**Task prompt:**
Copy out the data below line for line, with no changes.

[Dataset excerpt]

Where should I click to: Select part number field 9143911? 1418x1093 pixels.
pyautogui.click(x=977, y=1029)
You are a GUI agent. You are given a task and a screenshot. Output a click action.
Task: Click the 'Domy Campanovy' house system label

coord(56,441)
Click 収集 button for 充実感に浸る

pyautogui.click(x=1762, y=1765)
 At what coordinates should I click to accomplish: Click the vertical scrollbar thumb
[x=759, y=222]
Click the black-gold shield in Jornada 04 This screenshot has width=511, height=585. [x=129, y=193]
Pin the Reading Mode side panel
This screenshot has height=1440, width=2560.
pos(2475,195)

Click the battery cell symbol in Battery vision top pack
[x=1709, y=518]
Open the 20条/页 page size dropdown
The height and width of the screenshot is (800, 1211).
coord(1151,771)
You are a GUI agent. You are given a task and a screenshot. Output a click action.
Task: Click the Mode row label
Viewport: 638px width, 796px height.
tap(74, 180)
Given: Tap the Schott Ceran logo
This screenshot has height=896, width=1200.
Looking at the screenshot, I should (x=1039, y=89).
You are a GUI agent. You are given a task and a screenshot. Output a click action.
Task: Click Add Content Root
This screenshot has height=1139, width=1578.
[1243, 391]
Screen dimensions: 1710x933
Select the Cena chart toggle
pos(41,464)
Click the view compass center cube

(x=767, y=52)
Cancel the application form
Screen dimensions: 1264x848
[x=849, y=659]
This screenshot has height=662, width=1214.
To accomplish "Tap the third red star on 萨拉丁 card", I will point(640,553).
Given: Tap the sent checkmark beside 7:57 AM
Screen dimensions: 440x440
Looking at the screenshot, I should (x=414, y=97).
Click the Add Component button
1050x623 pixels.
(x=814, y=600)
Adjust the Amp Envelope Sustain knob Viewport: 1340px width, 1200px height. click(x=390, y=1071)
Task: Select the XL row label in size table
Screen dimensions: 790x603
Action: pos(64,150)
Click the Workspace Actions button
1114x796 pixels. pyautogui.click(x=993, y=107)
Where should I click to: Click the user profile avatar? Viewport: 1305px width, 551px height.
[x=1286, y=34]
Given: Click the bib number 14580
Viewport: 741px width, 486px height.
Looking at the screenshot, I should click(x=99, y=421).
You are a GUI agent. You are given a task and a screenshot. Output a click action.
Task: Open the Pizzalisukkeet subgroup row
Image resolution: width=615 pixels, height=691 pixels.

**Solution to this problem:**
Where should I click to: Select part number field 9143911? 1418x1093 pixels.
pyautogui.click(x=977, y=1029)
You are a GUI agent. You are given a task and a screenshot. Output a click action.
Task: Click the 'Domy Campanovy' house system label

coord(56,441)
Click 収集 button for 充実感に浸る

pyautogui.click(x=1762, y=1765)
 At what coordinates should I click to accomplish: Click the vertical scrollbar thumb
[x=759, y=222]
Click the black-gold shield in Jornada 04 This screenshot has width=511, height=585. [x=129, y=193]
Pin the Reading Mode side panel
This screenshot has height=1440, width=2560.
pos(2475,195)

Click the battery cell symbol in Battery vision top pack
[x=1709, y=518]
Open the 20条/页 page size dropdown
The height and width of the screenshot is (800, 1211).
coord(1151,771)
You are a GUI agent. You are given a task and a screenshot. Output a click action.
Task: Click the Mode row label
Viewport: 638px width, 796px height.
tap(74, 180)
Given: Tap the Schott Ceran logo
This screenshot has height=896, width=1200.
Looking at the screenshot, I should (x=1039, y=89).
You are a GUI agent. You are given a task and a screenshot. Output a click action.
Task: Click Add Content Root
This screenshot has height=1139, width=1578.
[1243, 391]
Screen dimensions: 1710x933
Select the Cena chart toggle
pos(41,464)
Click the view compass center cube

(x=767, y=52)
Cancel the application form
Screen dimensions: 1264x848
[x=849, y=659]
This screenshot has height=662, width=1214.
To accomplish "Tap the third red star on 萨拉丁 card", I will point(640,553).
Given: Tap the sent checkmark beside 7:57 AM
Screen dimensions: 440x440
Looking at the screenshot, I should (x=414, y=97).
Click the Add Component button
1050x623 pixels.
(x=814, y=600)
Adjust the Amp Envelope Sustain knob Viewport: 1340px width, 1200px height. click(x=390, y=1071)
Task: Select the XL row label in size table
Screen dimensions: 790x603
Action: pos(64,150)
Click the Workspace Actions button
1114x796 pixels. pyautogui.click(x=993, y=107)
Where should I click to: Click the user profile avatar? Viewport: 1305px width, 551px height.
[x=1286, y=34]
Given: Click the bib number 14580
Viewport: 741px width, 486px height.
Looking at the screenshot, I should click(x=99, y=421).
You are a GUI agent. You are given a task and a screenshot. Output a click action.
Task: Open the Pizzalisukkeet subgroup row
Image resolution: width=615 pixels, height=691 pixels.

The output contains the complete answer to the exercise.